**Records from a data collection:**
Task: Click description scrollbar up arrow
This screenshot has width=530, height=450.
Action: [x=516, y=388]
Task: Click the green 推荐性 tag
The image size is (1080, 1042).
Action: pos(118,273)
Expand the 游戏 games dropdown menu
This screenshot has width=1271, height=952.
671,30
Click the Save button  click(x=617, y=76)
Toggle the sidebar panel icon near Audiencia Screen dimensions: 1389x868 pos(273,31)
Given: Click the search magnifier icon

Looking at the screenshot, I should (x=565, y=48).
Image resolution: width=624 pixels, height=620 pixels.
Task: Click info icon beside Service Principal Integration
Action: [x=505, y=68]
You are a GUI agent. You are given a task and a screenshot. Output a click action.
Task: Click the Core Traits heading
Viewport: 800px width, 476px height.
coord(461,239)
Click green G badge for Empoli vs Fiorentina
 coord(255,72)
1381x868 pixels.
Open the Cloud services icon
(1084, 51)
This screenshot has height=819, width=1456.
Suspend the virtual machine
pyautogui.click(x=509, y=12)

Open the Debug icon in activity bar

**Exercise goal:** Begin at the line that contains "You are a GUI" and continue through the last of the entries, rewriting those lines with "icon" swapped for "button" and nothing else altered.

**Exercise result:**
You are a GUI agent. You are given a task and a screenshot. Output a click action.
Task: Click the Core Traits heading
Viewport: 800px width, 476px height.
coord(461,239)
Click green G badge for Empoli vs Fiorentina
 coord(255,72)
1381x868 pixels.
Open the Cloud services button
(1084, 51)
This screenshot has height=819, width=1456.
Suspend the virtual machine
pyautogui.click(x=509, y=12)

Open the Debug button in activity bar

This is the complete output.